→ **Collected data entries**

-- Opening Marker --

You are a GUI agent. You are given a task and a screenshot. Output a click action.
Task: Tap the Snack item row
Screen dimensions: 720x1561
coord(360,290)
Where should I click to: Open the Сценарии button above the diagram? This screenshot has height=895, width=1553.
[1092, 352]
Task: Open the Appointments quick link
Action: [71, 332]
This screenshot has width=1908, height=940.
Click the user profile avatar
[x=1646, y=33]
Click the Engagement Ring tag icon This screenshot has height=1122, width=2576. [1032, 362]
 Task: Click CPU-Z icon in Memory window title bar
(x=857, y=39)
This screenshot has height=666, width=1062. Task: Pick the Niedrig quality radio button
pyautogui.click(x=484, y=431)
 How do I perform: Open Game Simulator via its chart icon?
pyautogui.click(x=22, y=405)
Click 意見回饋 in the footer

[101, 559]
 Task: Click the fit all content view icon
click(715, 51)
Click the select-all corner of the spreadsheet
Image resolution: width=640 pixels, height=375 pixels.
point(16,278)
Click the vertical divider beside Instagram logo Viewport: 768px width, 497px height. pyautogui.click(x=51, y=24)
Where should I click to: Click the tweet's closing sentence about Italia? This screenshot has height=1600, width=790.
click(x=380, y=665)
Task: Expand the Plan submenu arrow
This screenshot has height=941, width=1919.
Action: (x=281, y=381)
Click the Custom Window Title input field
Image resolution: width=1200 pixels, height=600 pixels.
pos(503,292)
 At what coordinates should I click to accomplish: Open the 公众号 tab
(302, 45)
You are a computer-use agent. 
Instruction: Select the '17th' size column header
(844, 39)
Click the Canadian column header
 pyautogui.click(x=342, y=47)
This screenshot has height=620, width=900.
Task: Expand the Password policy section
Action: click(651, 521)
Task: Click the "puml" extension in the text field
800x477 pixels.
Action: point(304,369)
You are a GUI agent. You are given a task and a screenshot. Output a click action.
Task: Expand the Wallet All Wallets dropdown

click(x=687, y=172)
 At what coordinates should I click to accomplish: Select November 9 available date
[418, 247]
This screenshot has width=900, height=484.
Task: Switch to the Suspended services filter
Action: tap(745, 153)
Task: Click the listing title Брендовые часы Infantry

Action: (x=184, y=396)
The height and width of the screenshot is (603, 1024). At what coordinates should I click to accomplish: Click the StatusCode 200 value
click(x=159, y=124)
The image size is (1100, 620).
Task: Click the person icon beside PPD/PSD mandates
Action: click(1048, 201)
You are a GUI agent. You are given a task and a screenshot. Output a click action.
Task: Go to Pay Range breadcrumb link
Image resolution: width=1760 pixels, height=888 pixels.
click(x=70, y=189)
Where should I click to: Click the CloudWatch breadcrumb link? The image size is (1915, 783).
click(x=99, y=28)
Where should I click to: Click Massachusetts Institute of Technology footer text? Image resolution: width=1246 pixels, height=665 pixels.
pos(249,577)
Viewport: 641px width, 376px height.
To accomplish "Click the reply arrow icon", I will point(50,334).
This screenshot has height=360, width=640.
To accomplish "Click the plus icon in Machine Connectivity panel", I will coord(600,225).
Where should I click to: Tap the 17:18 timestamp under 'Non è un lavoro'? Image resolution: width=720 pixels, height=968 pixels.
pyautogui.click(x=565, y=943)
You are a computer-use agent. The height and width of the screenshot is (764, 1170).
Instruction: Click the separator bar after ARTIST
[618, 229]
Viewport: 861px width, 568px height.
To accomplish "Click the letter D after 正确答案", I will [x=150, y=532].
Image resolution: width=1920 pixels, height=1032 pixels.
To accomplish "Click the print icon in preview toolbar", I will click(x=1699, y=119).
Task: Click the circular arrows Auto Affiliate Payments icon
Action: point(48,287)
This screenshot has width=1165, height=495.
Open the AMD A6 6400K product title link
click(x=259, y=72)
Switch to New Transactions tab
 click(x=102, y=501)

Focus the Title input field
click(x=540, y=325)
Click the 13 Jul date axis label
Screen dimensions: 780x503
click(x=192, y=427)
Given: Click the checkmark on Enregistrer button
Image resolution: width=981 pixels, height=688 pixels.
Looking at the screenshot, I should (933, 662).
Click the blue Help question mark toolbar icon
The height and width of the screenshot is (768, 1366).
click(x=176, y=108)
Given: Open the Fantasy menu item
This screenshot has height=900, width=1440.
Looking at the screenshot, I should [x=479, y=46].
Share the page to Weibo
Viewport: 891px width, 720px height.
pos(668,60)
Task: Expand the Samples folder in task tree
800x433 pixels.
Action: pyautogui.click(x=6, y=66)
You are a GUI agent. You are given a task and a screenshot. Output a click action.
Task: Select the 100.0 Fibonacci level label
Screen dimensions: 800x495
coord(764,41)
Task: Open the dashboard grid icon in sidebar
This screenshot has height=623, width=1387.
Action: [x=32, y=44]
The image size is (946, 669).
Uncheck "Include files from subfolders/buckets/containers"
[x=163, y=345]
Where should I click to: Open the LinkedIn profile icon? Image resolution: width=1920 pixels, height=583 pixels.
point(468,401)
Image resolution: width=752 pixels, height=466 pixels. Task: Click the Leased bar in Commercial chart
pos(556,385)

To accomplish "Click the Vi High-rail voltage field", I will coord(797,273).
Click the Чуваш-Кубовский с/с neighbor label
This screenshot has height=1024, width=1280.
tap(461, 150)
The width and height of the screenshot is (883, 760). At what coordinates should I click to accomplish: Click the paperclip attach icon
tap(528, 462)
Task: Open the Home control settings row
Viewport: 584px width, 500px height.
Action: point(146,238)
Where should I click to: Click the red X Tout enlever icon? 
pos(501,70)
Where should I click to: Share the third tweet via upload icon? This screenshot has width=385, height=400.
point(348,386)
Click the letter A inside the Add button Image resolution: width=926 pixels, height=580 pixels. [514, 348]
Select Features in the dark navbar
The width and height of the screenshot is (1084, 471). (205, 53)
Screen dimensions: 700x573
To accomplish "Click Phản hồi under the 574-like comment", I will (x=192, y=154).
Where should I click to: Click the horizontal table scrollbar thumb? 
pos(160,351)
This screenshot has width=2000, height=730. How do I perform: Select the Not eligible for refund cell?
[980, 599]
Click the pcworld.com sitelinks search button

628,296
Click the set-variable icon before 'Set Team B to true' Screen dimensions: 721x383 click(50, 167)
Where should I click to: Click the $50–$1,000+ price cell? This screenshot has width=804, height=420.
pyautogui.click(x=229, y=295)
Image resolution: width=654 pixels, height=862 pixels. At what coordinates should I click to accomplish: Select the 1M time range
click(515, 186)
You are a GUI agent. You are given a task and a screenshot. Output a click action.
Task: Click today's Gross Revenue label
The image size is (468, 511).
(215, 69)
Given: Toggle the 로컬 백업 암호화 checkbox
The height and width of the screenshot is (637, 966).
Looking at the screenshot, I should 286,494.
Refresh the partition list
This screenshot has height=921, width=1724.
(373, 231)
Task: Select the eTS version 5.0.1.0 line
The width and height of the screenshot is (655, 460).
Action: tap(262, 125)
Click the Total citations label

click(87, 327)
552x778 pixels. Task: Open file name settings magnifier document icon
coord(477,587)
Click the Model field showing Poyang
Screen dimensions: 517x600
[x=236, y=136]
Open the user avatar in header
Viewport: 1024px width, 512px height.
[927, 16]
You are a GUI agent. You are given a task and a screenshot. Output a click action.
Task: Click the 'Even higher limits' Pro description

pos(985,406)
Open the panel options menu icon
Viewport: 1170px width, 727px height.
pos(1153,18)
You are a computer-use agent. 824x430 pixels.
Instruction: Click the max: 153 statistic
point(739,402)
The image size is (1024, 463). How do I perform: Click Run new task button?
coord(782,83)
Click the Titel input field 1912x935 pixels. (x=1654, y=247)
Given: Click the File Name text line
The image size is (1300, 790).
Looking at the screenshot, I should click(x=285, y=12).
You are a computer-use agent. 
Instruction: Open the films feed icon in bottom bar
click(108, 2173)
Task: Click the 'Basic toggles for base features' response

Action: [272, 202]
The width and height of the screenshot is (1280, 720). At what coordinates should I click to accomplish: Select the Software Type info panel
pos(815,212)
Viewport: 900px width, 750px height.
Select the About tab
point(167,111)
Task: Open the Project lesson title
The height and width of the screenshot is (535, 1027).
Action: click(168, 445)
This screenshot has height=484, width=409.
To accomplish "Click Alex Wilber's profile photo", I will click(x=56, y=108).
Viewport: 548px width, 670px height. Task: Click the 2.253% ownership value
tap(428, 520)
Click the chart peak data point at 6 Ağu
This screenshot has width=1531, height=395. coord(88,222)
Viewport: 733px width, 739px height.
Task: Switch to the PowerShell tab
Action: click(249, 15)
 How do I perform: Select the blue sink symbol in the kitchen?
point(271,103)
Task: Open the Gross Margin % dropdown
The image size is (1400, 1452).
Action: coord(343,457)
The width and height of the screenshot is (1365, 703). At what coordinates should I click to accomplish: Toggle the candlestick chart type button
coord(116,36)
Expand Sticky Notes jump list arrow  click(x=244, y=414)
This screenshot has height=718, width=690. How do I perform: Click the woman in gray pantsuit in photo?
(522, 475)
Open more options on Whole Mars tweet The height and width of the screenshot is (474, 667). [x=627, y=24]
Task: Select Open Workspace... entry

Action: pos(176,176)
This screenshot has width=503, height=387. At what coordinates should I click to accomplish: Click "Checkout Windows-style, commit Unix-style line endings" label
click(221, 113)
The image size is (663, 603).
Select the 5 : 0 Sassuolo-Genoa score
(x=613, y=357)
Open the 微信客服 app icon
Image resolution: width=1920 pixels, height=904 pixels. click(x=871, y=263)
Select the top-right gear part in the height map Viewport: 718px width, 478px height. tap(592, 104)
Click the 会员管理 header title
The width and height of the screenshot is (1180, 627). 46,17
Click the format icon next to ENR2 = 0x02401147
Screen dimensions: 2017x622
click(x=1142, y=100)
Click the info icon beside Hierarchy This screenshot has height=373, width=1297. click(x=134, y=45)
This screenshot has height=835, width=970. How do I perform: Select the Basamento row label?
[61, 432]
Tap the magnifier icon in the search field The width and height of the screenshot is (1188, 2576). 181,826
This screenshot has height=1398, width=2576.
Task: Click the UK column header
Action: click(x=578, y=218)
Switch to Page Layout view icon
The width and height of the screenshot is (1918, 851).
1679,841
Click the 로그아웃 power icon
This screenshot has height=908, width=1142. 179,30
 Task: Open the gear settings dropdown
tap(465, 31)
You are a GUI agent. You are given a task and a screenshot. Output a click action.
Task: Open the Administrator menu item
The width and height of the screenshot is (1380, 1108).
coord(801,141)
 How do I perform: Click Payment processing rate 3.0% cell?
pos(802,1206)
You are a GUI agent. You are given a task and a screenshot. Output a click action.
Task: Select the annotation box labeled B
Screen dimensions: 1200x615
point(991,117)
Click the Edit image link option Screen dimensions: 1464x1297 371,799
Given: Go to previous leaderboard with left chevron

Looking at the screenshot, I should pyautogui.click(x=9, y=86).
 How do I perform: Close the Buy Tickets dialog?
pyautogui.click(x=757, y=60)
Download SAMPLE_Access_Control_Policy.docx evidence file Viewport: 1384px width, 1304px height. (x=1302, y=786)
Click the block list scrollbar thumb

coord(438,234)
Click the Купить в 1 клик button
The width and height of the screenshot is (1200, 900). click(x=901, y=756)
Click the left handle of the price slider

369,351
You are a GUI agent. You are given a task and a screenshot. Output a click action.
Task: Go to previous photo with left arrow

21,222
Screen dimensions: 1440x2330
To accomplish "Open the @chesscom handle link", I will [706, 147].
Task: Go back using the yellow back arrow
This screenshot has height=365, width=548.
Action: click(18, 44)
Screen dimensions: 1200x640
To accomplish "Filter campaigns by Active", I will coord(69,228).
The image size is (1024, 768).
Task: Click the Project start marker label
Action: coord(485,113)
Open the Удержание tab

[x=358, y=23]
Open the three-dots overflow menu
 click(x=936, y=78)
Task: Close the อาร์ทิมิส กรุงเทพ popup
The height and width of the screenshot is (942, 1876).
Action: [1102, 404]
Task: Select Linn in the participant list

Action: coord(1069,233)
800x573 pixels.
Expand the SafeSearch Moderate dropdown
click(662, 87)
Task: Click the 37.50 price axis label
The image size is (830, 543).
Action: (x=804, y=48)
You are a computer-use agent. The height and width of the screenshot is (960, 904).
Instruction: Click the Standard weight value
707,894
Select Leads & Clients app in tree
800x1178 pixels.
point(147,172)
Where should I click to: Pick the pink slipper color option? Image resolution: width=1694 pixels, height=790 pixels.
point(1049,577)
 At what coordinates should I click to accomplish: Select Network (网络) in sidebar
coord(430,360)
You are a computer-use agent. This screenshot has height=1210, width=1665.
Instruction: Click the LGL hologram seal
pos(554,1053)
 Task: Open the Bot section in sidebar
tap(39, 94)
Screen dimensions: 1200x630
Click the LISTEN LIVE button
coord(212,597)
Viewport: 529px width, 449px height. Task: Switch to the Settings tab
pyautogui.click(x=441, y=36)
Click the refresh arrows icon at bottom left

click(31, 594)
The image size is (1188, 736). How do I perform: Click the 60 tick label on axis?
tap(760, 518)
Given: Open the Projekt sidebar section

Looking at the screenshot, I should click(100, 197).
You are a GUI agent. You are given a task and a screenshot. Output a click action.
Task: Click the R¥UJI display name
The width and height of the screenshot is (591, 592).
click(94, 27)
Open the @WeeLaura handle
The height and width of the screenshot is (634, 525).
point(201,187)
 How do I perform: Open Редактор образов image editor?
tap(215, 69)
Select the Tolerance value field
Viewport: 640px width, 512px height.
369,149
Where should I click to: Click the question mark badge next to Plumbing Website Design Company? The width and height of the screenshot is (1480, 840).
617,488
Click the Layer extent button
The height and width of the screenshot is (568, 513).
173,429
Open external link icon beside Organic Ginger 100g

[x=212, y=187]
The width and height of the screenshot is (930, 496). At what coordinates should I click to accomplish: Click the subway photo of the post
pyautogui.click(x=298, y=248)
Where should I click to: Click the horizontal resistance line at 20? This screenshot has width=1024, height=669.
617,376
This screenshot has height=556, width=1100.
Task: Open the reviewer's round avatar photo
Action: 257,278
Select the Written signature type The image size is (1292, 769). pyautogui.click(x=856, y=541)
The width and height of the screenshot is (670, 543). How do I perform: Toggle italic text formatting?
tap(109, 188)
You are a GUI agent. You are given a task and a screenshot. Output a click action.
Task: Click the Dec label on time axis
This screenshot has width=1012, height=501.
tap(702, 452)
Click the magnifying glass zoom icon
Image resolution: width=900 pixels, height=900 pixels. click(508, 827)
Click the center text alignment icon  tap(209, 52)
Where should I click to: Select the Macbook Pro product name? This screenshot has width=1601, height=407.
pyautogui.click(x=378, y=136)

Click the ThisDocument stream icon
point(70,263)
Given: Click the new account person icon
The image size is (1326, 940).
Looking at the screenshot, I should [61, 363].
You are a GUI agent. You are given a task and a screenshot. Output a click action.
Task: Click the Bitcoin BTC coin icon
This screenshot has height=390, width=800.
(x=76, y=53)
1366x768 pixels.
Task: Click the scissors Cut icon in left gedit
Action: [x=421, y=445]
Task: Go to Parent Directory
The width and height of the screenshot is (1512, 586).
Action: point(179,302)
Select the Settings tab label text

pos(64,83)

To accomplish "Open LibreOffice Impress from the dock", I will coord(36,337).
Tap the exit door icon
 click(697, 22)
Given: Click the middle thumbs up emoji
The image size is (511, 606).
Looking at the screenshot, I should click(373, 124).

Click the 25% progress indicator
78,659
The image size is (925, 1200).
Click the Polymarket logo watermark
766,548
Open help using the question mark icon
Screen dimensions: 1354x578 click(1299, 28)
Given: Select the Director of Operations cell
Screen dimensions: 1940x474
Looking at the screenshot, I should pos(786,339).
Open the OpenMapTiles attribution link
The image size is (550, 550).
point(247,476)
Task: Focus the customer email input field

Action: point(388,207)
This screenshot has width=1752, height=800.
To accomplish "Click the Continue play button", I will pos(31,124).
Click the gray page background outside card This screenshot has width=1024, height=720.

-- Closing Marker --

→ **Task prompt**
Where a line of the records includes "item", copy it.

→ **Solution for this exercise**
Task: Tap the Snack item row
Given: Open the Fantasy menu item
Task: Open the Administrator menu item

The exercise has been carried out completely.